トップ10
» 2020年07月06日 17時00分 公開

Mobile Weekly Top10:“らしさ”がそがれた「Xperia 1 II」?/携帯電話料金にさらなる値下げ圧力?

新型コロナウイルスの影響で発売が遅れたNTTドコモ向けの「Xperia 1 II」がいよいよ発売されました。ソニーがミラーレスカメラで培ってきた技術を投入したカメラ機能が魅力である反面、Xperiaのオリジナルアプリが減っていることが気になる所です。

[井上翔,ITmedia]

 ITmedia Mobileにおける1週間の記事アクセス数を集計し、その上位10記事を紹介する「ITmedia Mobile Weekly Top10」。今回は2020年6月29日から2020年7月5日までの1週間について集計し、まとめました。

POBoxがない 現行のXperiaには「POBox Pro」もありません

 今回の集計期間におけるアクセス数の1位は、石野純也さんによる「Xperia 1 II(エクスペリアワンマークツー)」のレビュー記事でした。

 NTTドコモ向けモデルである「SO-51A」は、新型コロナウイルスの影響で発売延期が決定し、6月18日に発売されました。同日のソフトウェア更新により、先行して発売されたau(KDDIと沖縄セルラー電話)向けの「SOG01」と共に「Photography Pro」の機能が追加され、いよいよ“本領発揮”となりました。

 ただ、石野さんのレビュー記事にもある通り、Xperiaは注力分野におけるオリジナリティーを高める方向にある反面、独自のプリインストールアプリを少しずつ廃止しています。
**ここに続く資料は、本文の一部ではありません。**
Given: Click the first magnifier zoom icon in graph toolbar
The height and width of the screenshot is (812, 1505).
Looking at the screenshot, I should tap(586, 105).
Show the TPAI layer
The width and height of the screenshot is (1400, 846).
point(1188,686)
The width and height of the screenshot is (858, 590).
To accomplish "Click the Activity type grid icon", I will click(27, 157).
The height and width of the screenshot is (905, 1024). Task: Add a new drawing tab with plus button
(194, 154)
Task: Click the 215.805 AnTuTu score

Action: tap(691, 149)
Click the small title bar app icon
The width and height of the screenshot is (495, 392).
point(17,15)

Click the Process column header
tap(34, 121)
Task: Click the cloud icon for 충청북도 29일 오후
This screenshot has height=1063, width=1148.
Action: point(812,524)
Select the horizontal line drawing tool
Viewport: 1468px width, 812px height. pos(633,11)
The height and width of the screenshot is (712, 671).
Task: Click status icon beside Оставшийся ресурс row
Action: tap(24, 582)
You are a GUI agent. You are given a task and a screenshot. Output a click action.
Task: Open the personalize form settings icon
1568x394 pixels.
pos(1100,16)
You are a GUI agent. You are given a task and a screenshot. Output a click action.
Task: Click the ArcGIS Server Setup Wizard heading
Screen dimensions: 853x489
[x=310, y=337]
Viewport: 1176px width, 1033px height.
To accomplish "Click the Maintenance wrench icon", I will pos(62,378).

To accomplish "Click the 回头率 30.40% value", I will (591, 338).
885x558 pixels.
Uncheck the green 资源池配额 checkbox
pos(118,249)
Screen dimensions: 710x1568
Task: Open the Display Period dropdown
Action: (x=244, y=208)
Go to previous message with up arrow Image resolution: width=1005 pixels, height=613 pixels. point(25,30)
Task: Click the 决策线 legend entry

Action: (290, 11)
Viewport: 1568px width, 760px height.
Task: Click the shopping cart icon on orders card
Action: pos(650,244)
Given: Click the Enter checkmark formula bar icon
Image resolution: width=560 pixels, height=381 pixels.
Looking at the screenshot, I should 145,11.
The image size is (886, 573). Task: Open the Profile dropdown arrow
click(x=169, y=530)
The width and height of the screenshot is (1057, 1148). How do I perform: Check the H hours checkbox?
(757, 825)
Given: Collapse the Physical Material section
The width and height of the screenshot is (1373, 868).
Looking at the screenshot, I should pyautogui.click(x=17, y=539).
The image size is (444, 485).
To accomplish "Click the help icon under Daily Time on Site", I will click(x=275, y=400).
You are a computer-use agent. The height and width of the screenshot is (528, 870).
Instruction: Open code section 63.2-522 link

先行する「Xperia 5」では、日本語入力システム「POBox(ピーオーボックス) Pro」が廃止されましたが、Xperia 1 IIでは「アルバム」アプリも廃止されました。以前からのXperiaを使い慣れている人にとっては残念な変更点ともいえます。

 メーカーの「独自仕様」は、メーカーをまたいだ機種変更の足かせとなり得ます。その「かせ」を外す手段として、Google純正アプリに置き換えるという手法は他のメーカーでも見られますが、その分「らしさ」がそがれるという問題も発生します。

 「らしさ」をどのようなバランス感で維持していくのか、今後のXperiaのソフトウェアには注目です。

価格 総務省の「内外価格差調査」の結果。東京(日本)のデータ通信料金は下がったものの、それでも都市間比較では高い水準が続いている

 アクセス数の3位では、総務省が毎年実施している「電気通信サービスに係る内外価格差調査」の最新結果を踏まえた、菅義偉内閣官房長官のコメントに関する記事でした。

 思えば、日本の大手キャリアの料金プランの見直しは、菅官房長官の「携帯電話料金は4割値下げできる余地がある」というコメントから始まった側面もあります。結果、一部のケースを除いて、大手キャリアの携帯電話料金は値下がりしました。私自身も、端末購入に伴う料金割り引きを控除すると、新しいプランに移行することで携帯電話料金を安くすることができています。

 しかし、海外の主要都市と比べてしまうと、依然として月額料金が高い傾向は続いています。ただし、日本の場合、山間部や地下鉄を含む鉄道や道路のトンネルなど、海外では圏外のまま残されがちなスポットでもエリア化が進んでいますし、モバイル通信の平均速度も高めの傾向にあるため、価格だけでの比較は無意味です。

 ただ、楽天モバイルの参入や、先日の総務大臣裁定など、携帯電話料金をさらに下げることにおいてプラスに働く要素も見受けられるので、まだある程度は「値下げ」が見られるかもしれません。

 私個人としては、値下げしすぎたことによる、サービスへの「しわ寄せ」が出ないことを願うばかりです……。